I grab two and hand her one. She puts it in her mouth and I light it, her hand shrouding the wind from the flame, our fingers grazing. I light mine. Inhale, exhale, inhale, exhale.
“I mean, man, that’s all the boring stuff that I’ve done. Shit you talk about with co-workers. I always have a hard time coming up with anything interesting to say despite having done interesting things.”

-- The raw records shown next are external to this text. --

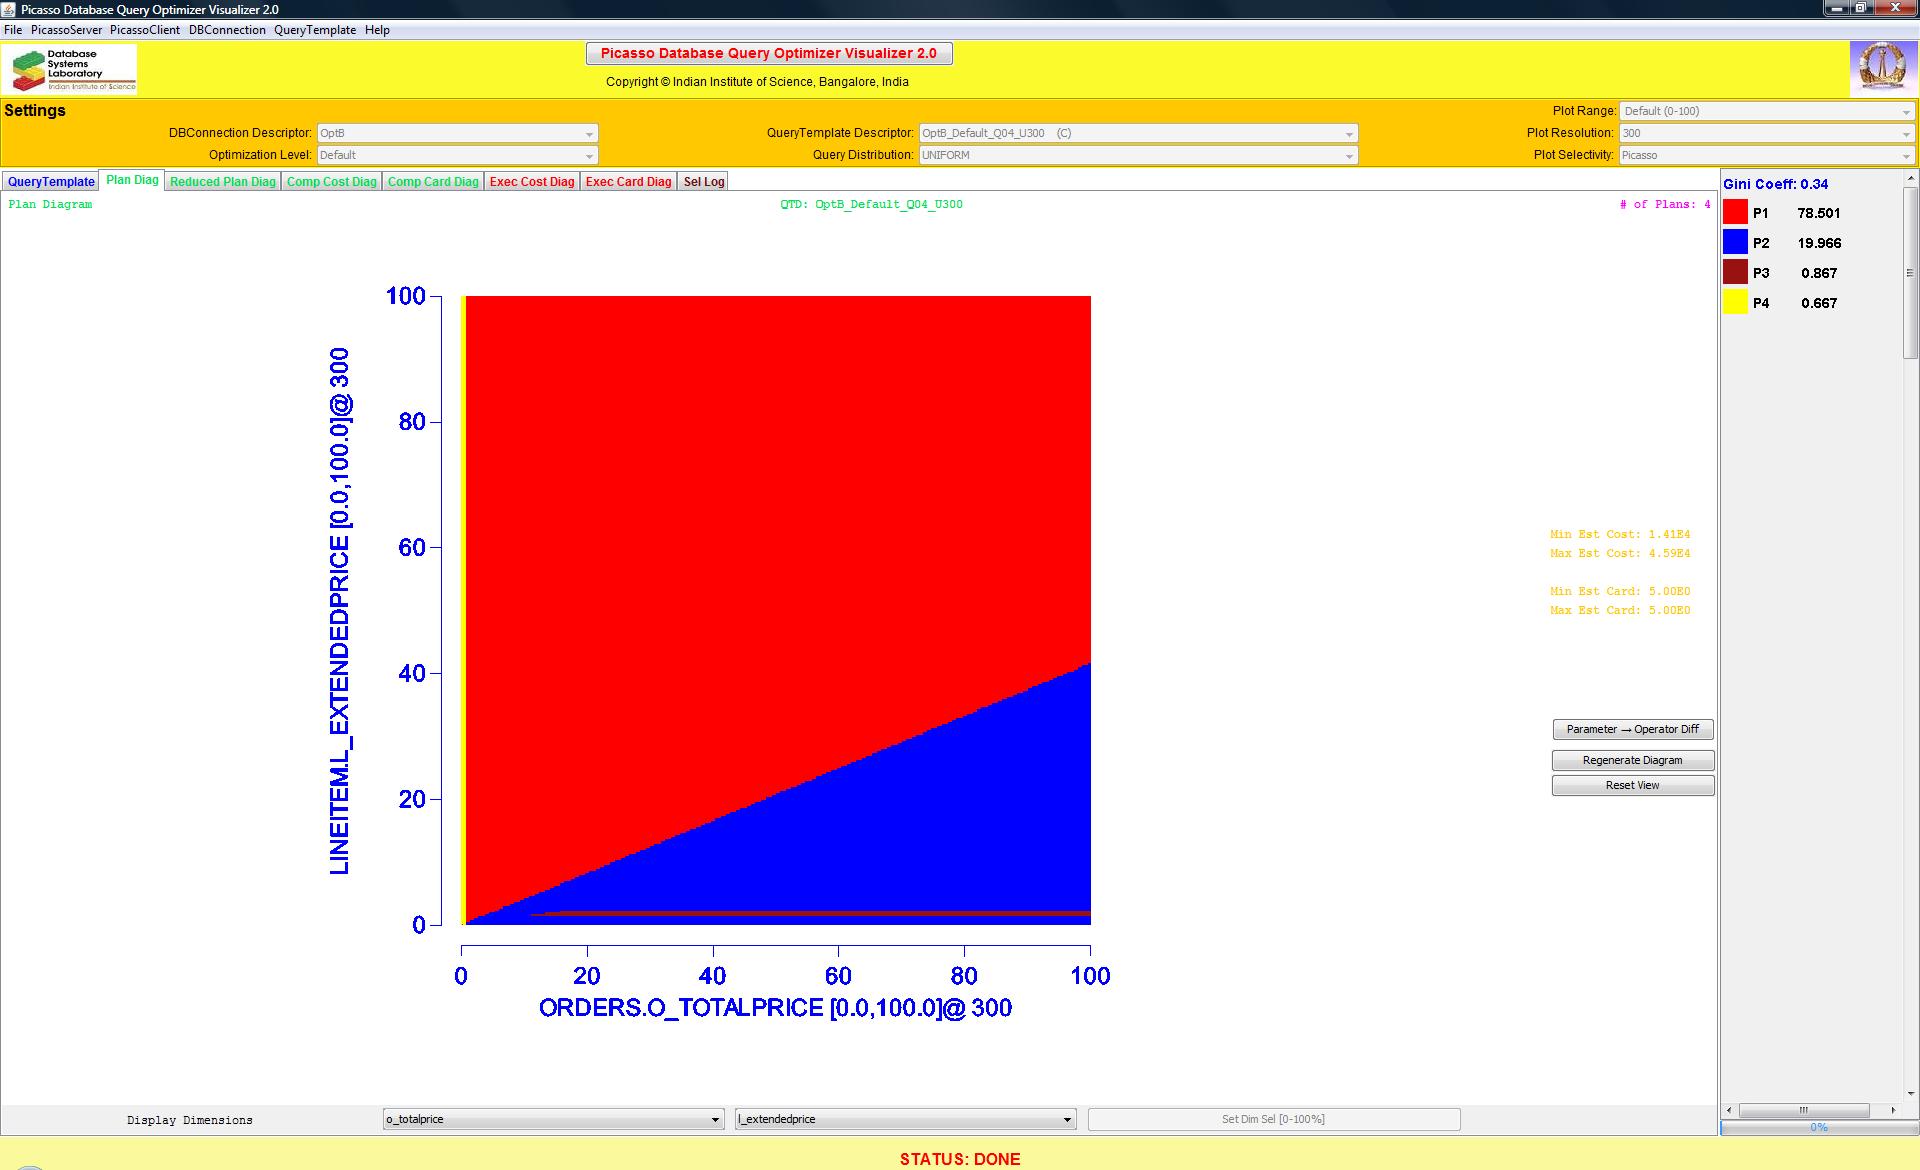This screenshot has height=1170, width=1920.
Task: Click the Reset View button
Action: pos(1632,785)
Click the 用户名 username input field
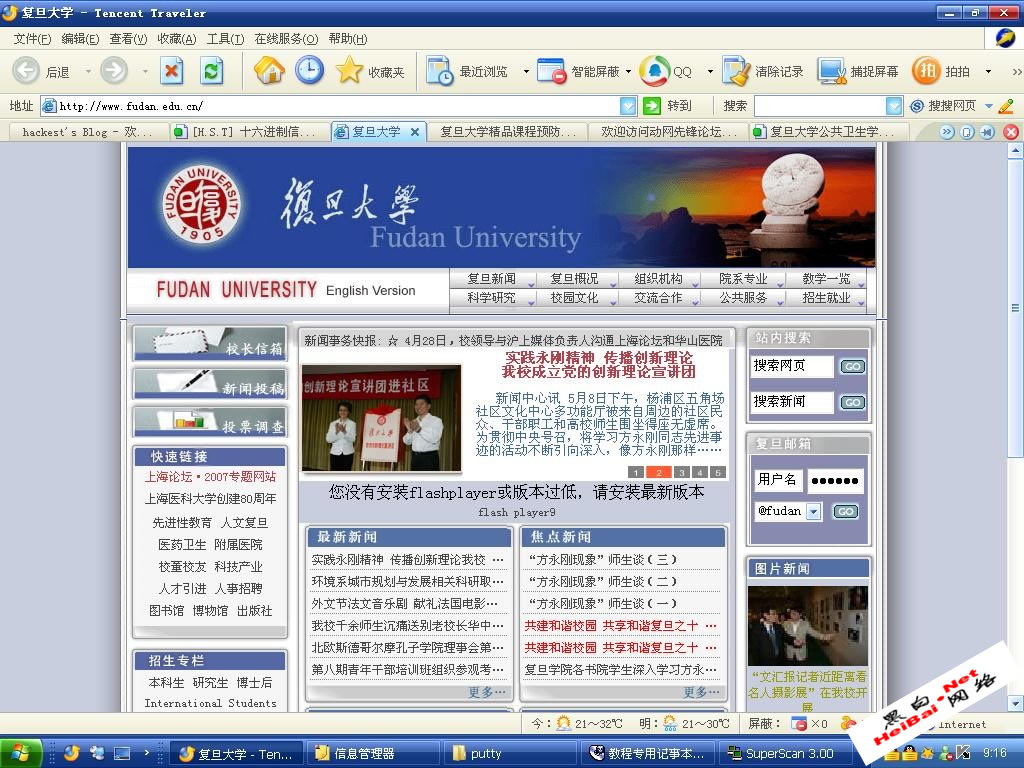Viewport: 1024px width, 768px height. pyautogui.click(x=778, y=480)
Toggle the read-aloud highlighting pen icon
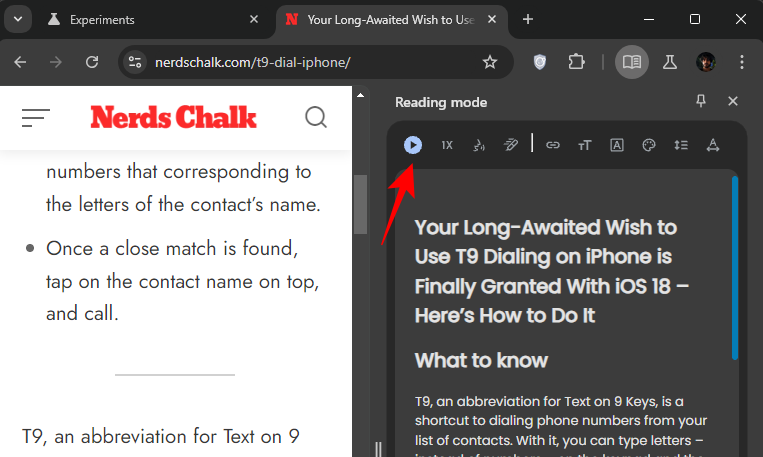763x457 pixels. (510, 145)
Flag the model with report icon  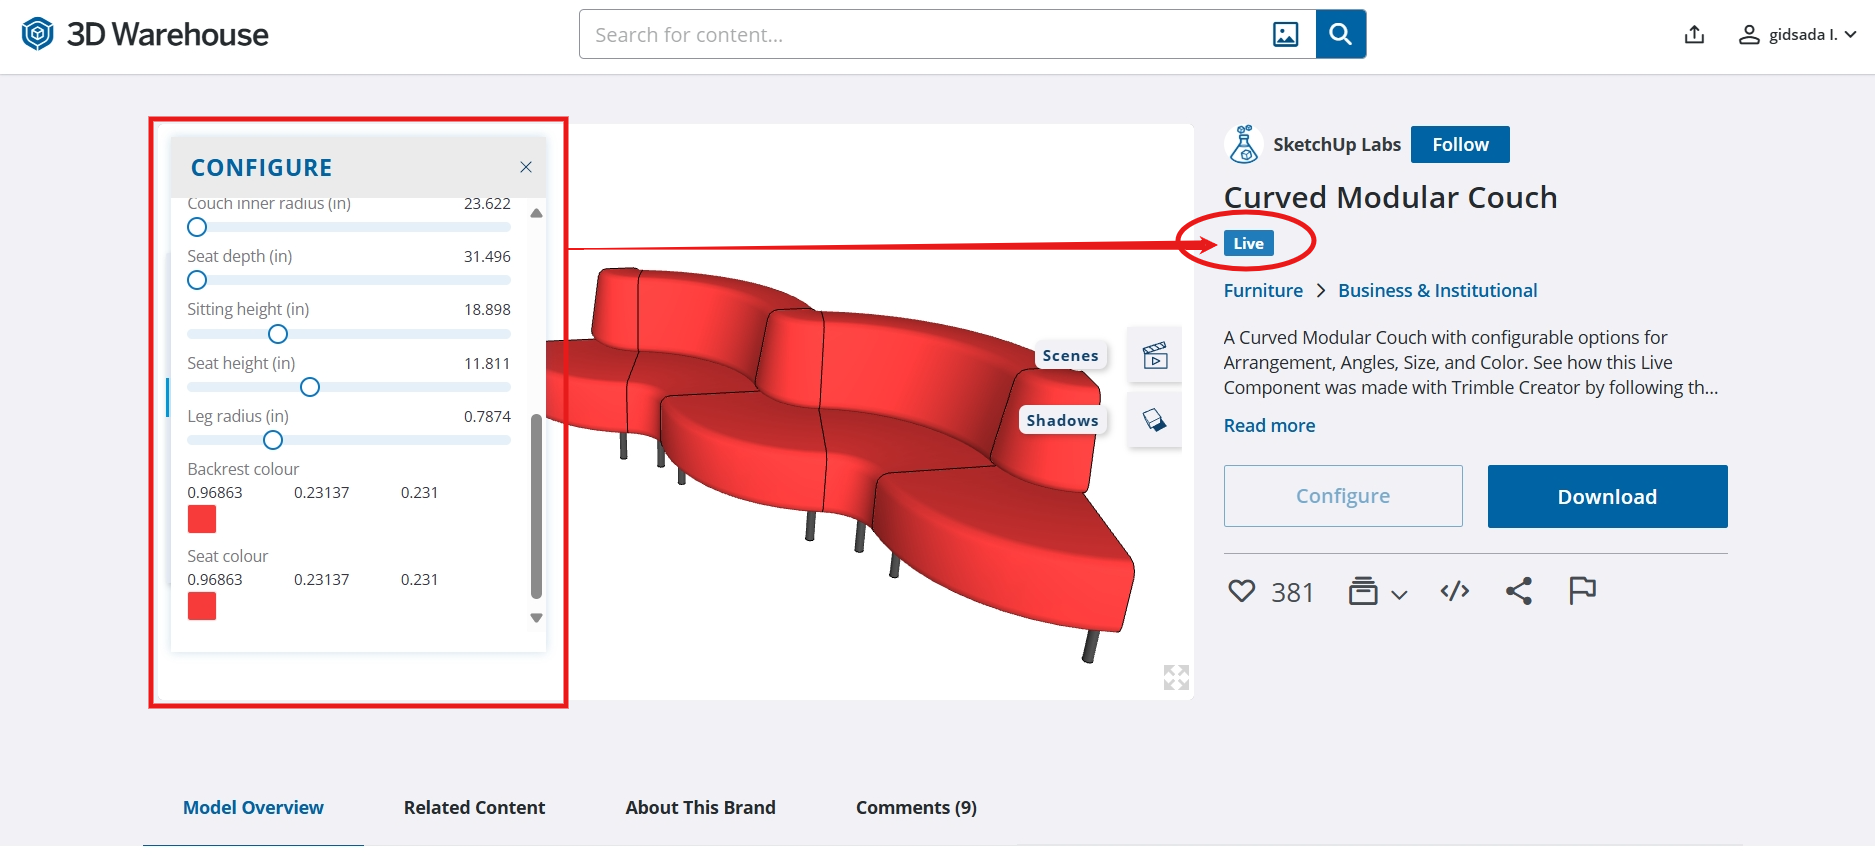1582,592
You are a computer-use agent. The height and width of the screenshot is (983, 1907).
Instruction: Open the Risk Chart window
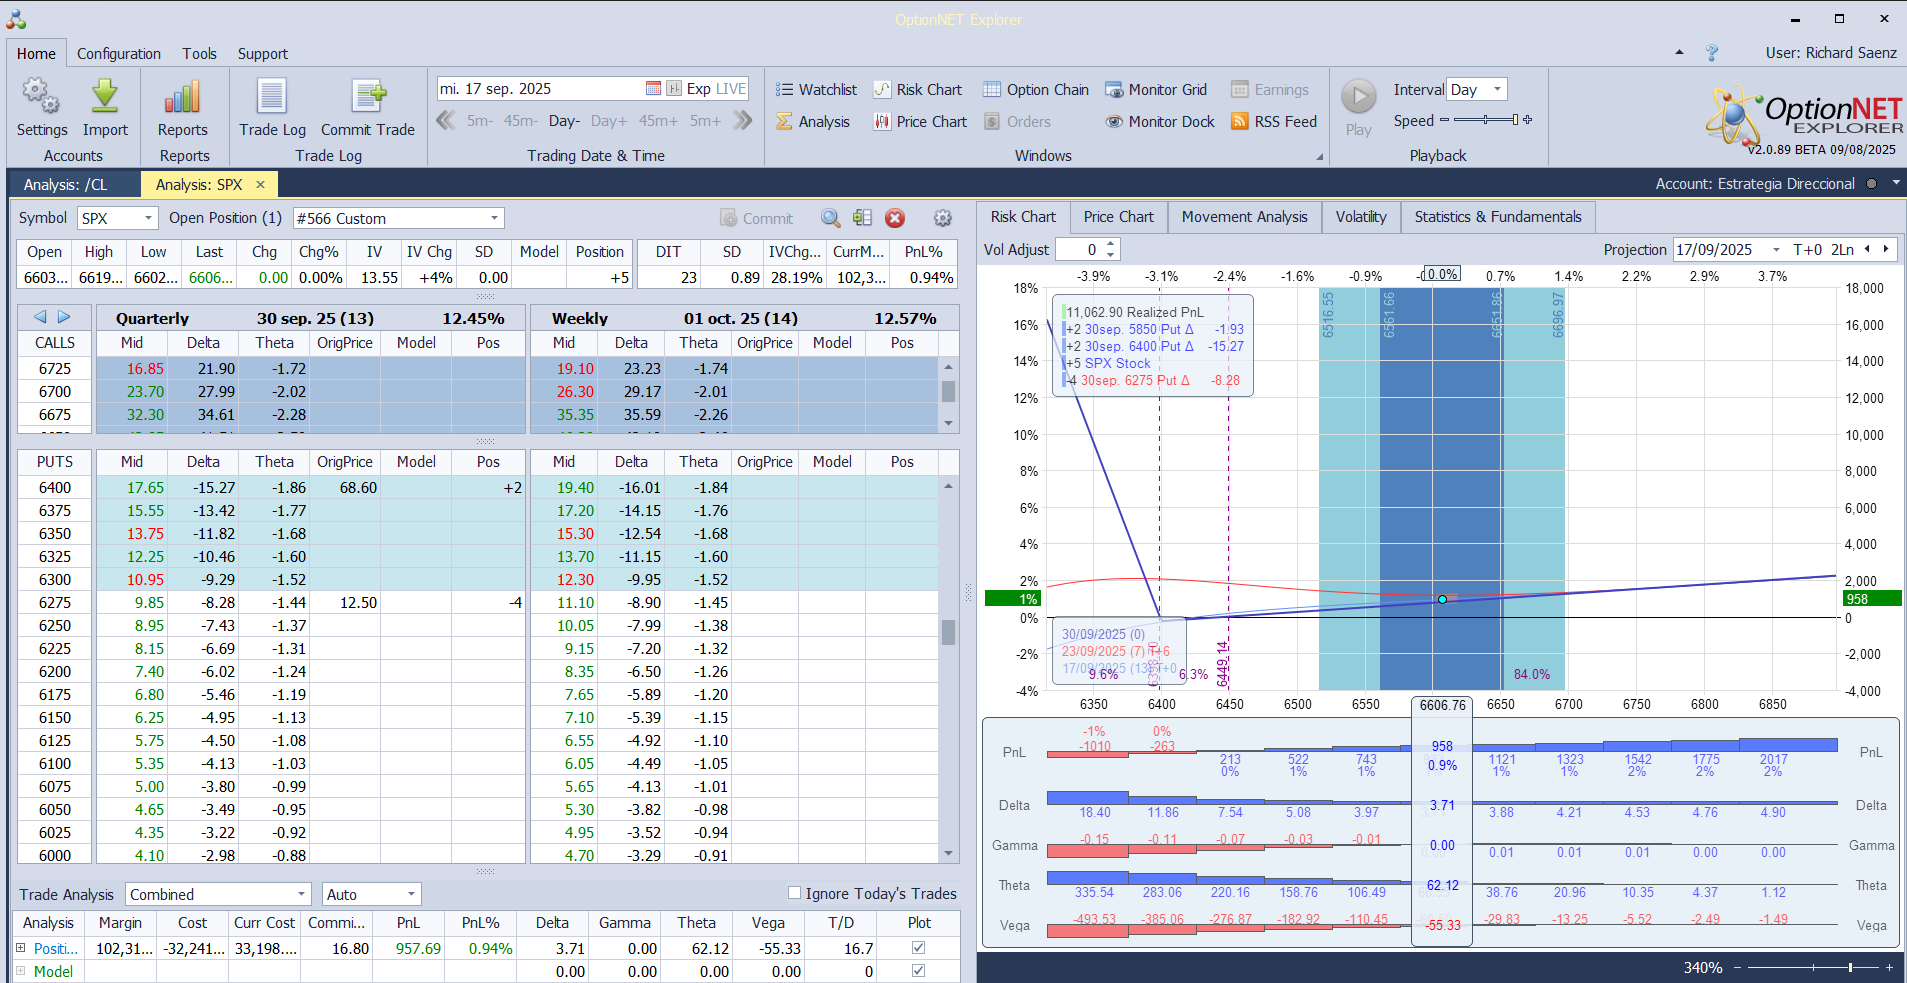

“Oh yeah?” Exhale. “Like what?”
“Um…let’s see. You know, the problem is that it all seems so mundane, they’re all ‘ you had to be there’ kind of moments.”
“Try me.”
Inhale. Exhale. Inhale. Hold. Exhale.
The sun is setting over the horizon of trees across the river. The water is cold on my feet, dangled off this dock as I sway them back and forth. Orange and red and a faint purple. The breeze is nice. No mosquitoes anymore—late enough in the season. Long sleeve weather.
This place—this place had been so damn magical that night—the two of us hand in hand, eating candy and naming all the shapes in the dark sky.
Fish jumping. Splashes in the night.
Gone.
Ephemeral.
“How long have you been here?”
A turn of my head. A smile.
“Uhh…I don’t know…what time is it?”
“8:30.”
“About an hour then.”
“Sorry to keep you waiting.”
“No. It’s okay. It’s been nice. I was early.”